Michael Jeffrey Jordan, introducing himself formally in a Charlotte court on Friday, admitted that his competitive side and status as a newcomer motivated his effort with 23XI Racing to confront Nascar over alleged violations of antitrust rules.
The owner disclosed financial and corporate details of his racing venture, saying he invested $40 million of his own funds into the Nascar Cup series team co-founded with business partner Curtis Polk and longtime driver Denny Hamlin.
“It fell to someone to act,” Jordan stated in the Charlotte courtroom. “As a newcomer, I had no fear. I felt I could challenge Nascar as a whole. From my perspective, the sport it needed to be looked at through a new lens.”

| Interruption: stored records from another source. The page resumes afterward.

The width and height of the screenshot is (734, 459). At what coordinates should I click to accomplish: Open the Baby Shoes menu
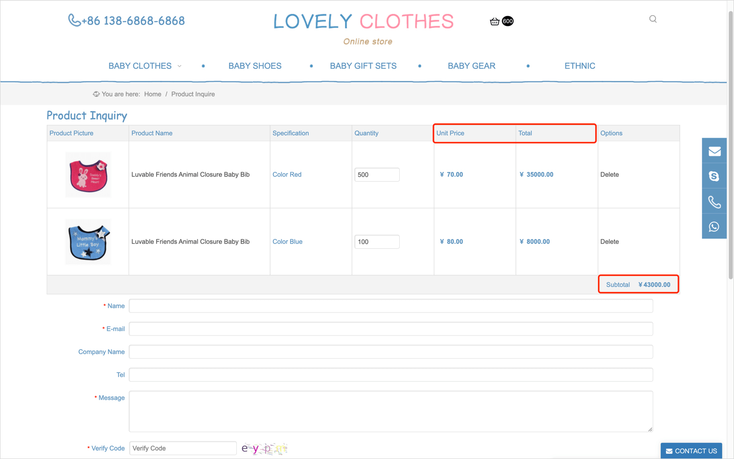pos(254,66)
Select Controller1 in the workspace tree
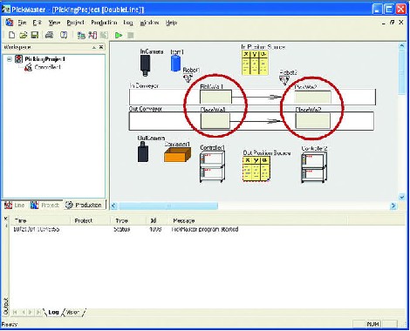The height and width of the screenshot is (331, 410). pyautogui.click(x=47, y=67)
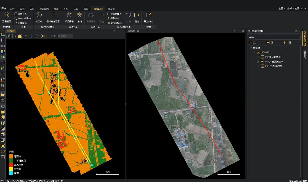Select the 相对高度显示 tool
Image resolution: width=308 pixels, height=182 pixels.
53,15
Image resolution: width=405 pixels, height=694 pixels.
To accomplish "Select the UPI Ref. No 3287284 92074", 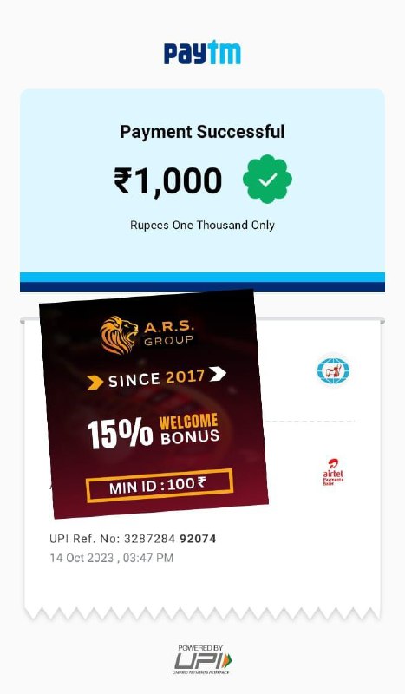I will [133, 539].
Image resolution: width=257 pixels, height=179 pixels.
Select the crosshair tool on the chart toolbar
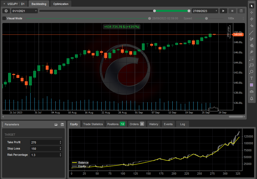tap(252, 12)
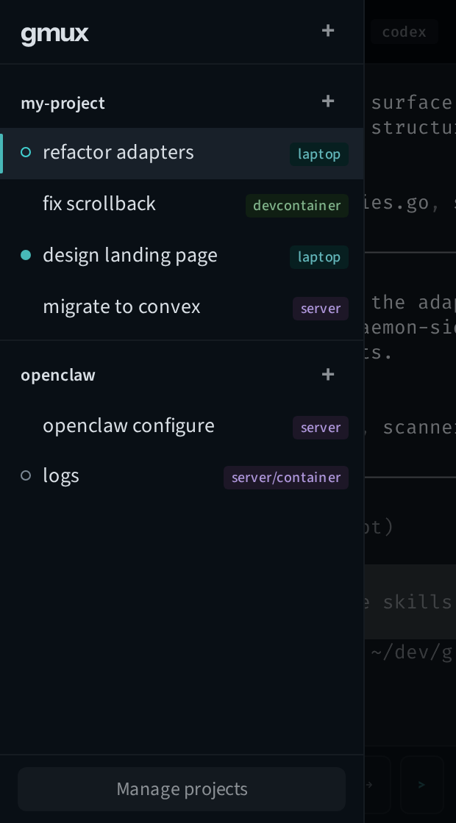Select the openclaw configure session

[x=129, y=425]
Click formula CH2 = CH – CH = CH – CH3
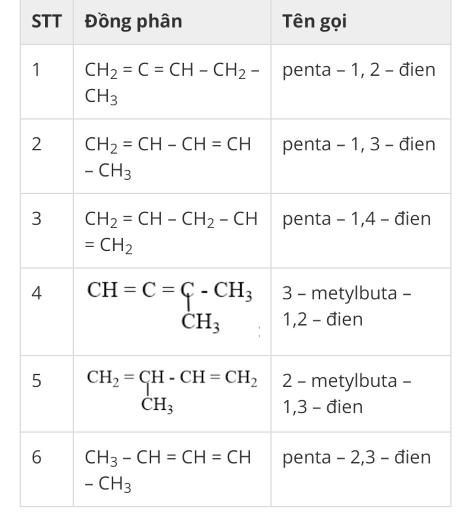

The heart of the case involves the expiration of a 2016 agreement where Nascar provided each team a franchise. This system mirrors other professional sports with independent franchises, such as the Charlotte Hornets or the NFL’s Panthers. This deal was set to expire in 2024 when Nascar insisted on teams renew their charters.
Jordan testified for an hour and left the court to a media frenzy, with fans and media clamoring for a glimpse or a photo of the sports legend.
23XI Racing is leading the full-court press along with another racing team for Nascar to overhaul a business model Jordan contended is breaking the law to maintain excessive control.
At issue for Jordan and a fellow team representative, who preceded Jordan, are events from last September. Gibbs described a frantic and emotional period where the racing circuit informed teams they had to sign a charter agreement extension. The document consists of over a hundred pages outlining pay for chartered teams and a guaranteed entry in Nascar-sponsored races.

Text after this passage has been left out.